From sobriety to saturation
The Biden era, marked by sobriety, formality, and decorum, has been buried by a whirlwind of information saturation. Data has been replaced by contradictory statements; press releases, by messages from Truth Social, Trump's social network, and cautious daily press conferences, by impromptu statements in front of the toilet in the Air Force One or by AI-generated video montages. But behind this apparent chaos lies an objective.
The White House spokesperson, Karoline Leavitt, alluded to it in a recent appearance. A journalist asked her about the president's significant media presence, as he was granting interviews left and right. "Aren't you afraid people will get tired of hearing him so much?" he asked. "That's the plan," replied Leavitt. Instead of interpreting the saturation as something negative, explains Tulloch, "it's precisely what they're looking for: to monopolize all the space and the entire information spectrum on whatever medium and platform available." This deactivates public debate and generates a sense of unpredictability. "Analysts don't dare to get out the crystal ball; Trump is capable of throwing it out the window," argues Tulloch.
Through these codes, the White House manages to connect with a young, predominantly male audience that inhabits these digital environments. "Trump's advisors know very well how young people get their information today. This explains the use of video games and that touch of dark humor," points out Tulloch. The analyst emphasizes that Trump has established himself as the "president of social media dominance" by practicing communication so direct that it breaks any diplomatic protocol: the message arrives from "mobile to mobile" without institutional filters.
However, this communicative chaos has on more than one occasion clashed with legal reality, which has forced the US administration to rectify. The Pokémon company sued, stating that it had not authorized the US government to appropriate its visual identity, after they posted the slogan "Make America great again" in a montage that emulated the game's lettering. Another of the controversial videos mixed images of attacks on Iran with frames from the war video game Call of Duty. They ended up withdrawing it, but only after more than 50 million people had already seen it. Even Hollywood personalities have spoken out: actor Ben Stiller demanded the removal of an image of himself taken from the film Tropic Thunder, arguing that "war is not a movie" and stating that he did not want to be part of any "propaganda machine".

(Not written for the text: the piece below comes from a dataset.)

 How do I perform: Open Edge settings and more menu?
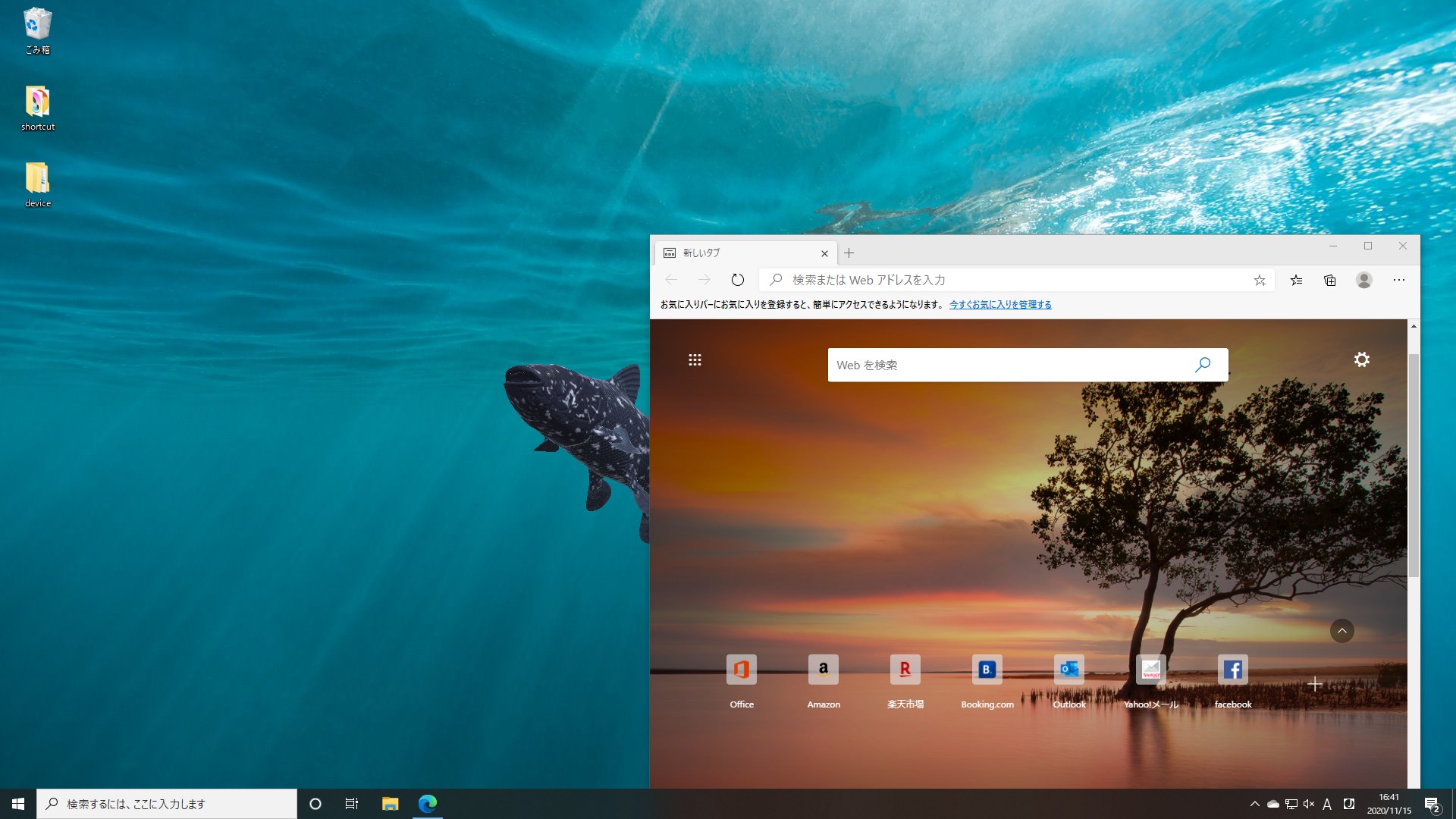[x=1399, y=280]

Beyond copyright, the communication strategy poses moral problems. Nick Robinson, a specialist in politics and video games at the University of Leeds, warned on LBC radio that this narrative fuels "the myth of clinical warfare" that trivializes conflict. According to Robinson, "not only is [war] presented as a form of entertainment and violates intellectual property rights," but it also conceals the reality of attacks that are more widespread than they seem. In this regard, Tulloch recalls that the US administration fears the same as in the Iraq or Afghanistan wars: "The moment a plane returns full of American coffins." With 56% of Americans against the war, according to the most recent polls, the barrage of videos is an attempt to manufacture a popularity that politics does not generate.
A biased perception
However, some fear that this gamification of violence is not just a facade, but the president's very perception. According to the American network CBS, Trump receives a daily video summary each morning with the most impressive images of the bombings that the United States Air Force has carried out on Iran the previous day. This, coupled with the fears he harbours by surrounding himself with analysts who never contradict him, raises doubts about the president's ability to discern human tragedy from a mere power game.